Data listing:

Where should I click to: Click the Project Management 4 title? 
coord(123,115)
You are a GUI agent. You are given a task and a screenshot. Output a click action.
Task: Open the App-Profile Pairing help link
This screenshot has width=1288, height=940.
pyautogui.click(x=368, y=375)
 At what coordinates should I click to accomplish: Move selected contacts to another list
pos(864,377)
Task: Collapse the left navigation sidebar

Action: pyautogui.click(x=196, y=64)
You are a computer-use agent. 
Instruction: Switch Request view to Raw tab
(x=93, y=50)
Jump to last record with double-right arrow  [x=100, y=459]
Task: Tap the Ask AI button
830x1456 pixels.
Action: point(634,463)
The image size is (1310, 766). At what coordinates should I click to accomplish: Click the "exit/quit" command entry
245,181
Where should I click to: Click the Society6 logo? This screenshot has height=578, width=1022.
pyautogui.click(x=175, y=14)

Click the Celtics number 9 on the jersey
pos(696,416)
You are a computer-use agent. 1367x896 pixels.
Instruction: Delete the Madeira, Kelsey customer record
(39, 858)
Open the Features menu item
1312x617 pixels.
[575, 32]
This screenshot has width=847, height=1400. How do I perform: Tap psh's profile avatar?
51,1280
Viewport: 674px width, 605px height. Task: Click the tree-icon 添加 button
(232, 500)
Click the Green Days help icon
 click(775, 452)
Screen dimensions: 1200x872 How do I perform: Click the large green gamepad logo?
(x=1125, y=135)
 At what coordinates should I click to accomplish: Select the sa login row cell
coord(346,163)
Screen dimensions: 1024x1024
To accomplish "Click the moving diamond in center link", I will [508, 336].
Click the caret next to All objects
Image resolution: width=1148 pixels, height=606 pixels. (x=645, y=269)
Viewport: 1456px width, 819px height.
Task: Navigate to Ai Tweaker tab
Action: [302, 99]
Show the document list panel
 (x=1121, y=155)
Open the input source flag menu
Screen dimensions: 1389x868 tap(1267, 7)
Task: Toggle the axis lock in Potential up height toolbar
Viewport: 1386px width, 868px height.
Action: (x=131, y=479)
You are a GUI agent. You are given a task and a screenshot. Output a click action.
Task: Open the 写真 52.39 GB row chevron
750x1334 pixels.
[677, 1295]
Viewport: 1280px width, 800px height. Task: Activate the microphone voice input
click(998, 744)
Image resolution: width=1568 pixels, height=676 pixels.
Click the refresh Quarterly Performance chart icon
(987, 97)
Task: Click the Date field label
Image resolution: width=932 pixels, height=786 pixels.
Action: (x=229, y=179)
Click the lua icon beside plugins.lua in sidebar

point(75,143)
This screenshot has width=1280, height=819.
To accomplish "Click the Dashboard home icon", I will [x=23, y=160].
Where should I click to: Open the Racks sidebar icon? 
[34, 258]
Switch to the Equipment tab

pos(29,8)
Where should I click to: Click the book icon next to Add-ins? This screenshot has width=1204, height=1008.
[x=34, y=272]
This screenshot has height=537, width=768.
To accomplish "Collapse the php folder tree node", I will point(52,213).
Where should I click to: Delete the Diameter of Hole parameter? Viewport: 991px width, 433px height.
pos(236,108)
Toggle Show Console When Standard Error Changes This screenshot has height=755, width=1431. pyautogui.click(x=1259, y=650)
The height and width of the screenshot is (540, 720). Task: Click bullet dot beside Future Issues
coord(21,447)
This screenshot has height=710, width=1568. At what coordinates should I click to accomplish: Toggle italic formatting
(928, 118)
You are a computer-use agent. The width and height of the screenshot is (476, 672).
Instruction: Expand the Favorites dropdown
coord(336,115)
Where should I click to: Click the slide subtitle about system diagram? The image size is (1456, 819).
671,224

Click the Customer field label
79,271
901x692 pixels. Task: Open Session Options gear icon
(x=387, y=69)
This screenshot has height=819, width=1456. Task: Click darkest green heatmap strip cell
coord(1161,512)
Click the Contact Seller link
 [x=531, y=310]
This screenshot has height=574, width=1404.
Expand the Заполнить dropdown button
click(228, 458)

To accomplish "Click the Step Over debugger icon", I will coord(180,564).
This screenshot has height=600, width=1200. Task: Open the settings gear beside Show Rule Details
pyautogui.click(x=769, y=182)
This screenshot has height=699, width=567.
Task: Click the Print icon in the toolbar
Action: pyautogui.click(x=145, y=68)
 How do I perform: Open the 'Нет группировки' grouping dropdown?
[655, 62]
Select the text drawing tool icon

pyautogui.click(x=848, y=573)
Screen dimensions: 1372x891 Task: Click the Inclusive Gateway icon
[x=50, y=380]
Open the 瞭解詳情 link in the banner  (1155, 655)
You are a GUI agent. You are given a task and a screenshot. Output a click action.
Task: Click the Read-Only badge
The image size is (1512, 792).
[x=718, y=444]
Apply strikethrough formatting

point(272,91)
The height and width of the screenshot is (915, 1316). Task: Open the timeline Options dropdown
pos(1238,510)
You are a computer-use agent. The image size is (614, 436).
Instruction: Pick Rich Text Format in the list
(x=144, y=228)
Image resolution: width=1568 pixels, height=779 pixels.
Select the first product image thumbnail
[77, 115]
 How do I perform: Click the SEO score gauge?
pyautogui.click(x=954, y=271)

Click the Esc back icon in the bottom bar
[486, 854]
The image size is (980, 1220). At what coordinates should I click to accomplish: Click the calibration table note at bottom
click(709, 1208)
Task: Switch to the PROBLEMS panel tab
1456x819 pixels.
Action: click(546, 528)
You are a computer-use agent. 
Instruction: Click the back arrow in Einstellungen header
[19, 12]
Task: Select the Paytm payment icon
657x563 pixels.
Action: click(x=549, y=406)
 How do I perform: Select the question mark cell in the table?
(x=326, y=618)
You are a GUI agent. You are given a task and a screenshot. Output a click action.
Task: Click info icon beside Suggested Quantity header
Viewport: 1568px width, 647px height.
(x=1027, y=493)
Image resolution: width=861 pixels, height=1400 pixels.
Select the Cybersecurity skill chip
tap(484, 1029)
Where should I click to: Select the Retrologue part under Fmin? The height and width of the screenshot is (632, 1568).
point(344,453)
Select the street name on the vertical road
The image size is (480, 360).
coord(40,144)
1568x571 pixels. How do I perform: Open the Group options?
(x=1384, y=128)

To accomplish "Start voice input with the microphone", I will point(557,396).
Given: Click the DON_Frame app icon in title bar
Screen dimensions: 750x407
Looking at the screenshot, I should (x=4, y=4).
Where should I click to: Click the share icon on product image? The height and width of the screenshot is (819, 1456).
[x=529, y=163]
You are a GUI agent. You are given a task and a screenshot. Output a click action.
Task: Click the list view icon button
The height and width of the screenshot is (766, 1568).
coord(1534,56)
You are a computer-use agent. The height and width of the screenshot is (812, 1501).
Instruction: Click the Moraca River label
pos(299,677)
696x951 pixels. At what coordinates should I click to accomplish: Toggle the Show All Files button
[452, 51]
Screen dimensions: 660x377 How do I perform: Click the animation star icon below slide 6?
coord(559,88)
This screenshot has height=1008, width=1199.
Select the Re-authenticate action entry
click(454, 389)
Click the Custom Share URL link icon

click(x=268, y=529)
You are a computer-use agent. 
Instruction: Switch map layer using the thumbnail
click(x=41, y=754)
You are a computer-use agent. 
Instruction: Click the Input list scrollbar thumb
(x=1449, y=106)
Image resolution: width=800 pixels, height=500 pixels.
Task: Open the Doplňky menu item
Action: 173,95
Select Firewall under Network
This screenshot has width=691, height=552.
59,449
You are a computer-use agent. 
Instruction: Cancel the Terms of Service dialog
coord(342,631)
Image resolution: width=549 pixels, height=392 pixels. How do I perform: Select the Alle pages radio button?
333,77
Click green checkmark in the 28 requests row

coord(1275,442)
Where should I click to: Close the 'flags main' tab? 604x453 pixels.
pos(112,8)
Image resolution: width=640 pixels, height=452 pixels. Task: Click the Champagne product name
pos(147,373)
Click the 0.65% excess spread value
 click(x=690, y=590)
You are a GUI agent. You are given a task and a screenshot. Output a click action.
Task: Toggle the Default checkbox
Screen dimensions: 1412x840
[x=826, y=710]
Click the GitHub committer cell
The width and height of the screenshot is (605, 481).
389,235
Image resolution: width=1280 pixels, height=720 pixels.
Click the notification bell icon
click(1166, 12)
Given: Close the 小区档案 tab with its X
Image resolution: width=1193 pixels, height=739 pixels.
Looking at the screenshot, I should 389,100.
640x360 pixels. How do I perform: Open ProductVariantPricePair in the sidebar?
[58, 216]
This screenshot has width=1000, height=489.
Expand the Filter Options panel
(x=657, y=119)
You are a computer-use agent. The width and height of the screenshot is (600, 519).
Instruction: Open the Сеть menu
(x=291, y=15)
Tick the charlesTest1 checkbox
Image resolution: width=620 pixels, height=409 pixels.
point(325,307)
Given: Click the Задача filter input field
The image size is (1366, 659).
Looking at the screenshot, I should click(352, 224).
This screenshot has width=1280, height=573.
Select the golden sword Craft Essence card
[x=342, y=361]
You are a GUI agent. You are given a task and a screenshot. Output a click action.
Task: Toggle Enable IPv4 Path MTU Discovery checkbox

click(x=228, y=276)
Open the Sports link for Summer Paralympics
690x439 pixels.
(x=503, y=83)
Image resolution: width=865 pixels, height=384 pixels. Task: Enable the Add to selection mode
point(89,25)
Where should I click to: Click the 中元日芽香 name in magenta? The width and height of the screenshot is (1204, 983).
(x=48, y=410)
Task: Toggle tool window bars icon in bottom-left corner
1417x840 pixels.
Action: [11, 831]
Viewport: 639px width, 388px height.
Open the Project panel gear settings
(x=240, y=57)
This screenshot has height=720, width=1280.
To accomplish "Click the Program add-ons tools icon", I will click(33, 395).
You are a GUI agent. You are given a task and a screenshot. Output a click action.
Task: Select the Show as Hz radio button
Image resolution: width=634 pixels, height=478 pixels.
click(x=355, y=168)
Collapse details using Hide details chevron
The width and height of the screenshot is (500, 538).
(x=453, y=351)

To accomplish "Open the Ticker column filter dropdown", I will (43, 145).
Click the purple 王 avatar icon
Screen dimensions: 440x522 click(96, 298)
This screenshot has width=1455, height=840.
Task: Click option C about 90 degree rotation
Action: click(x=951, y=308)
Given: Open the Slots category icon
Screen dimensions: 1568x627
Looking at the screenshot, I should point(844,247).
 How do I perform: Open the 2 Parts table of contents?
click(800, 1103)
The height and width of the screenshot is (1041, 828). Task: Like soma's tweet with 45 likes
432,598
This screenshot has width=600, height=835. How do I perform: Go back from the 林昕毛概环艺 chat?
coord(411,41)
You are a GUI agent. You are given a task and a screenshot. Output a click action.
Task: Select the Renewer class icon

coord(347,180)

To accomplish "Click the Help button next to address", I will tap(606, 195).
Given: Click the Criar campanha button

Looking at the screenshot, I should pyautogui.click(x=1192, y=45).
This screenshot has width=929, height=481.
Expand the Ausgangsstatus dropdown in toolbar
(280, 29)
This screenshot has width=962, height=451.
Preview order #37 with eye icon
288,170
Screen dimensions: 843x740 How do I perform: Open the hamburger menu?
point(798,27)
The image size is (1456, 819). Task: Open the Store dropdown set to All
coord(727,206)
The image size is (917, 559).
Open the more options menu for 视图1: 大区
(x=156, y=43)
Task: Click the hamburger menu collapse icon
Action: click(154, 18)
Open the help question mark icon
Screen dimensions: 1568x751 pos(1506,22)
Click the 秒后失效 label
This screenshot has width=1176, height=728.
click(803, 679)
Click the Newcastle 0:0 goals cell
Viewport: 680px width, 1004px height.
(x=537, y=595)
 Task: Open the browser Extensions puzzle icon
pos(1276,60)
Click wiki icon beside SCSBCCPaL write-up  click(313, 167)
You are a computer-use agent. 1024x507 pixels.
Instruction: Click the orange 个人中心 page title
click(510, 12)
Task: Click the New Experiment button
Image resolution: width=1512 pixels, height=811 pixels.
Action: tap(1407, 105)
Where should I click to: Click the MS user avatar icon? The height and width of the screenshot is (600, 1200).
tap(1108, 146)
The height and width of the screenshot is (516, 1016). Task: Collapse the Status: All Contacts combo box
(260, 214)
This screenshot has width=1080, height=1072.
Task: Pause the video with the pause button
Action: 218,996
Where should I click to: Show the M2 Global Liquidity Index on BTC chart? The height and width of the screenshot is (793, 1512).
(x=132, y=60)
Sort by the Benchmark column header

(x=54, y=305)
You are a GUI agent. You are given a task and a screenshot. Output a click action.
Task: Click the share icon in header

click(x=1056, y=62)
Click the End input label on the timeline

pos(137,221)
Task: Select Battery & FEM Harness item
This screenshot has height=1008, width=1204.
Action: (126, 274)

§ REQUIRED TASK: Convert the lines of the material into a Markdown table with the columns Row and Line. Start with the line containing "Click wiki icon", continue through the end of the material, and leave out blank lines.

§ OUTPUT FOR THIS EXERCISE:
| Row | Line |
|---|---|
| 1 | Click wiki icon beside SCSBCCPaL write-up  click(313, 167) |
| 2 | You are a computer-use agent. 1024x507 pixels. |
| 3 | Instruction: Click the orange 个人中心 page title |
| 4 | click(510, 12) |
| 5 | Task: Click the New Experiment button |
| 6 | Image resolution: width=1512 pixels, height=811 pixels. |
| 7 | Action: tap(1407, 105) |
| 8 | Where should I click to: Click the MS user avatar icon? The height and width of the screenshot is (600, 1200). |
| 9 | tap(1108, 146) |
| 10 | The height and width of the screenshot is (516, 1016). Task: Collapse the Status: All Contacts combo box |
| 11 | (260, 214) |
| 12 | This screenshot has width=1080, height=1072. |
| 13 | Task: Pause the video with the pause button |
| 14 | Action: 218,996 |
| 15 | Where should I click to: Show the M2 Global Liquidity Index on BTC chart? The height and width of the screenshot is (793, 1512). |
| 16 | (x=132, y=60) |
| 17 | Sort by the Benchmark column header |
| 18 | (x=54, y=305) |
| 19 | You are a GUI agent. You are given a task and a screenshot. Output a click action. |
| 20 | Task: Click the share icon in header |
| 21 | click(x=1056, y=62) |
| 22 | Click the End input label on the timeline |
| 23 | pos(137,221) |
| 24 | Task: Select Battery & FEM Harness item |
| 25 | This screenshot has height=1008, width=1204. |
| 26 | Action: (126, 274) |